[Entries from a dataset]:

- - - -

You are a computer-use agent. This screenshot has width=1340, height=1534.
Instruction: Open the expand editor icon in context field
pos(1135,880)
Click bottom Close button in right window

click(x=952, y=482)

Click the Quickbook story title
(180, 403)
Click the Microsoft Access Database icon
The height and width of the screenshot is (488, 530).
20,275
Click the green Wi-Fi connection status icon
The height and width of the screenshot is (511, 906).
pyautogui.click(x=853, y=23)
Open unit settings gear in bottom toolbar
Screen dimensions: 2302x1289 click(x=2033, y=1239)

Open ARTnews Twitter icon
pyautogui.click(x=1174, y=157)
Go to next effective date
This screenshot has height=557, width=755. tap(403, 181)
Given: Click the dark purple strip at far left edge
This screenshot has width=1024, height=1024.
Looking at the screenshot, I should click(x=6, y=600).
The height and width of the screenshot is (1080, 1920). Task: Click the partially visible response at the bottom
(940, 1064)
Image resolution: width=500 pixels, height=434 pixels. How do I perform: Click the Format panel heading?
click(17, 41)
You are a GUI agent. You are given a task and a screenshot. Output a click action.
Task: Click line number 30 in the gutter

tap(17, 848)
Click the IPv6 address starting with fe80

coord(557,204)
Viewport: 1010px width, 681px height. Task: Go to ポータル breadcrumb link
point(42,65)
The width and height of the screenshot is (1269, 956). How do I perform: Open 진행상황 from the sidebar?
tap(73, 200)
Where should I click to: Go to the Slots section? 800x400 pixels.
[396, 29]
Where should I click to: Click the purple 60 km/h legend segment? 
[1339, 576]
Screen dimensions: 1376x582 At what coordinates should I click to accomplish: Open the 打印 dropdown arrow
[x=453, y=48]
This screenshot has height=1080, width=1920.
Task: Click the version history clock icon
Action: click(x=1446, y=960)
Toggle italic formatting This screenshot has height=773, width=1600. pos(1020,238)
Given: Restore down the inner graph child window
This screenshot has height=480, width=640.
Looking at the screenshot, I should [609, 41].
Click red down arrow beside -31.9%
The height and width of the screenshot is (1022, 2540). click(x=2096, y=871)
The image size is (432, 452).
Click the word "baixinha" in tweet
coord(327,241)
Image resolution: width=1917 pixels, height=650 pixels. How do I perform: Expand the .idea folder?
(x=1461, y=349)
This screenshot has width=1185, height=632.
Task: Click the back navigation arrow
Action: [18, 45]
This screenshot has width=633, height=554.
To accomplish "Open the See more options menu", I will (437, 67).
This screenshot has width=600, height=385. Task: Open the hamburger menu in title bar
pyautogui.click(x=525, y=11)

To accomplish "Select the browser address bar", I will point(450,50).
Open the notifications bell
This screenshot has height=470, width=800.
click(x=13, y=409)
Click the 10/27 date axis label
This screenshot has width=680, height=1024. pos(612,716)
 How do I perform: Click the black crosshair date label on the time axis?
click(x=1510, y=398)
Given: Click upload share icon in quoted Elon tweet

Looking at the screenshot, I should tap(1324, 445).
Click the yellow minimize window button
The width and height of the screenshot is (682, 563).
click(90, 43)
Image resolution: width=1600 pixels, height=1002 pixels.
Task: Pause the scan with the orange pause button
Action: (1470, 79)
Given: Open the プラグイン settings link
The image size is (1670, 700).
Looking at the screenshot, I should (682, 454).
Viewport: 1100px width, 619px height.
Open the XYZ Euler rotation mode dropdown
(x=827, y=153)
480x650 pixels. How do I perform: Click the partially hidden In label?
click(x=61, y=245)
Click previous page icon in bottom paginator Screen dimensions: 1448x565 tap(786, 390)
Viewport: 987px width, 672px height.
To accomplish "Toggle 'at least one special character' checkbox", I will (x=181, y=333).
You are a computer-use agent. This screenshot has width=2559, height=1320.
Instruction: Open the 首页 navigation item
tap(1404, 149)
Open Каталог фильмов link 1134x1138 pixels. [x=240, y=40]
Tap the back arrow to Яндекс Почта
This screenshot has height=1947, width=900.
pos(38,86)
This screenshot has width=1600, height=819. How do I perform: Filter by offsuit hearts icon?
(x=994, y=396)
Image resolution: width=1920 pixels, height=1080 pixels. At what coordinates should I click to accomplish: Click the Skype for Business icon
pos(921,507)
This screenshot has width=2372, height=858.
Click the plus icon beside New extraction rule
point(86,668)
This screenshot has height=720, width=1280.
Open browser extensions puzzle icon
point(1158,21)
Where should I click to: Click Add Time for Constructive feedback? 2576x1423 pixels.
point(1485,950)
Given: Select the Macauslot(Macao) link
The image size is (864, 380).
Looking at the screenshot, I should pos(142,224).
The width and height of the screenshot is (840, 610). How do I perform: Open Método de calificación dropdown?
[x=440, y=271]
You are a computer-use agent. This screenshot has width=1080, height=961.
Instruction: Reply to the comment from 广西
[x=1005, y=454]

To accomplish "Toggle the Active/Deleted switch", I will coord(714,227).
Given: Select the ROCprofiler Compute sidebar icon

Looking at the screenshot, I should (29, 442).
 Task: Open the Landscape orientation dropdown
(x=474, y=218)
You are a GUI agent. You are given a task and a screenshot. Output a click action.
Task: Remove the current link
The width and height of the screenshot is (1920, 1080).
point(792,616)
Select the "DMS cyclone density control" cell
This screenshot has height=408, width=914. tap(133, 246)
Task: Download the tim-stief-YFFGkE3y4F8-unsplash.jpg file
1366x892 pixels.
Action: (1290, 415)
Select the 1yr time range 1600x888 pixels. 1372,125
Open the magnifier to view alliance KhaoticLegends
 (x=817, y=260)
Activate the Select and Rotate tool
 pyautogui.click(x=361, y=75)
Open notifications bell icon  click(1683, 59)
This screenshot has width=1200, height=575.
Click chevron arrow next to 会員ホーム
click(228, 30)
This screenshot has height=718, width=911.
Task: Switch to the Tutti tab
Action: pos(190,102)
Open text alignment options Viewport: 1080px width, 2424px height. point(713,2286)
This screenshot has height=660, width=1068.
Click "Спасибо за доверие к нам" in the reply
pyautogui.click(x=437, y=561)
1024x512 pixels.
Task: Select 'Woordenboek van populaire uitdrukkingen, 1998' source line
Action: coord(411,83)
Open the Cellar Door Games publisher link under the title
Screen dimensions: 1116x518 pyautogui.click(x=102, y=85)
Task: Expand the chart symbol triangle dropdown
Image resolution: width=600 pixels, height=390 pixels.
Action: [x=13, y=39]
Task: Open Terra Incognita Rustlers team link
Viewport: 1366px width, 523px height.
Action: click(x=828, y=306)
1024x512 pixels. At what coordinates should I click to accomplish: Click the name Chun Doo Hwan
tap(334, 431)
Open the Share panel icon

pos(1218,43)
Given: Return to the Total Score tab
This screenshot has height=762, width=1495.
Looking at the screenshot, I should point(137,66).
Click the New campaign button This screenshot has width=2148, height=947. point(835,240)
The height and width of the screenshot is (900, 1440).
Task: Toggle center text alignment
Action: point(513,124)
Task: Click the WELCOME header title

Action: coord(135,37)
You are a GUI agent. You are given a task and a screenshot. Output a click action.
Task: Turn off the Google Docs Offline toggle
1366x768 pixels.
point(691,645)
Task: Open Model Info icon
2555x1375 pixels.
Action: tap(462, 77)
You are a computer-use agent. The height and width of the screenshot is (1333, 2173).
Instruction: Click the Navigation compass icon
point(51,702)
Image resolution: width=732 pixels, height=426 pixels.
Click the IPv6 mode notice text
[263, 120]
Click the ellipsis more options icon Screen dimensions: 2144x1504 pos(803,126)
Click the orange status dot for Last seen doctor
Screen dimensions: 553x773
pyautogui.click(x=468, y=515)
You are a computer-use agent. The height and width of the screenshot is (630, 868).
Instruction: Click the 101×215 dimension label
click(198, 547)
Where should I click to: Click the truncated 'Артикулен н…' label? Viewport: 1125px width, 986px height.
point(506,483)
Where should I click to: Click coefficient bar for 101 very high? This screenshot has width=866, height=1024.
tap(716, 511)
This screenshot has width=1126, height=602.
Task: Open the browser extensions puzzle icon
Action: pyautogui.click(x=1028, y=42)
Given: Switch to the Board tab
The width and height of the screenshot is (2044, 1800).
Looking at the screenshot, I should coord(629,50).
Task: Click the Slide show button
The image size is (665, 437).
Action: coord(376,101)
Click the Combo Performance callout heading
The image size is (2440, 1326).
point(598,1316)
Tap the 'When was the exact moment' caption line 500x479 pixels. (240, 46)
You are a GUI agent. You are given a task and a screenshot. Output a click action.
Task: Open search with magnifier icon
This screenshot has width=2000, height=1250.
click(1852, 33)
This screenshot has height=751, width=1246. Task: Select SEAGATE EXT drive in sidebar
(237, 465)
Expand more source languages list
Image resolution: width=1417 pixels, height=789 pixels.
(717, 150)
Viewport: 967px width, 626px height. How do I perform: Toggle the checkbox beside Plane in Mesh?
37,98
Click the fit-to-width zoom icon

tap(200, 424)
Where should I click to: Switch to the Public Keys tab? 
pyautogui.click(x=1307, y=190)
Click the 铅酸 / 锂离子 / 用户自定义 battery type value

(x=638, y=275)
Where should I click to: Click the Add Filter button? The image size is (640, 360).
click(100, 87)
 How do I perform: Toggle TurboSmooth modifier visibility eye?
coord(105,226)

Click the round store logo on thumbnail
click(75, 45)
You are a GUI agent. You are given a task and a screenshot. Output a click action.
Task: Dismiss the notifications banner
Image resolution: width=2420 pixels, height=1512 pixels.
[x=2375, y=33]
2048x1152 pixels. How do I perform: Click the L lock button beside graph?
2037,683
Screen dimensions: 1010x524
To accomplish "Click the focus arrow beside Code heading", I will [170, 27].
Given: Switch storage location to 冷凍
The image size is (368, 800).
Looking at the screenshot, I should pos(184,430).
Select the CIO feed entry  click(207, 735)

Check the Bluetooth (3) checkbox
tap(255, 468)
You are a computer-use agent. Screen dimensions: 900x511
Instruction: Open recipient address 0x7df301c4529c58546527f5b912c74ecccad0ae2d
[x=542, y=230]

- - - -

[TASK DIRECTIONS]: Rewrite the data from the start up to and including the line with "Toggle italic formatting", changing "gutter" to "margin" and leaving everything else the same.

[ANSWER TO THIS EXERCISE]:
You are a computer-use agent. This screenshot has width=1340, height=1534.
Instruction: Open the expand editor icon in context field
pos(1135,880)
Click bottom Close button in right window

click(x=952, y=482)

Click the Quickbook story title
(180, 403)
Click the Microsoft Access Database icon
The height and width of the screenshot is (488, 530).
20,275
Click the green Wi-Fi connection status icon
The height and width of the screenshot is (511, 906).
pyautogui.click(x=853, y=23)
Open unit settings gear in bottom toolbar
Screen dimensions: 2302x1289 click(x=2033, y=1239)

Open ARTnews Twitter icon
pyautogui.click(x=1174, y=157)
Go to next effective date
This screenshot has height=557, width=755. tap(403, 181)
Given: Click the dark purple strip at far left edge
This screenshot has width=1024, height=1024.
Looking at the screenshot, I should click(x=6, y=600).
The height and width of the screenshot is (1080, 1920). Task: Click the partially visible response at the bottom
(940, 1064)
Image resolution: width=500 pixels, height=434 pixels. How do I perform: Click the Format panel heading?
click(17, 41)
You are a GUI agent. You are given a task and a screenshot. Output a click action.
Task: Click line number 30 in the margin

tap(17, 848)
Click the IPv6 address starting with fe80

coord(557,204)
Viewport: 1010px width, 681px height. Task: Go to ポータル breadcrumb link
point(42,65)
The width and height of the screenshot is (1269, 956). How do I perform: Open 진행상황 from the sidebar?
tap(73, 200)
Where should I click to: Go to the Slots section? 800x400 pixels.
[396, 29]
Where should I click to: Click the purple 60 km/h legend segment? 
[1339, 576]
Screen dimensions: 1376x582 At what coordinates should I click to accomplish: Open the 打印 dropdown arrow
[x=453, y=48]
This screenshot has height=1080, width=1920.
Task: Click the version history clock icon
Action: click(x=1446, y=960)
Toggle italic formatting This screenshot has height=773, width=1600. pos(1020,238)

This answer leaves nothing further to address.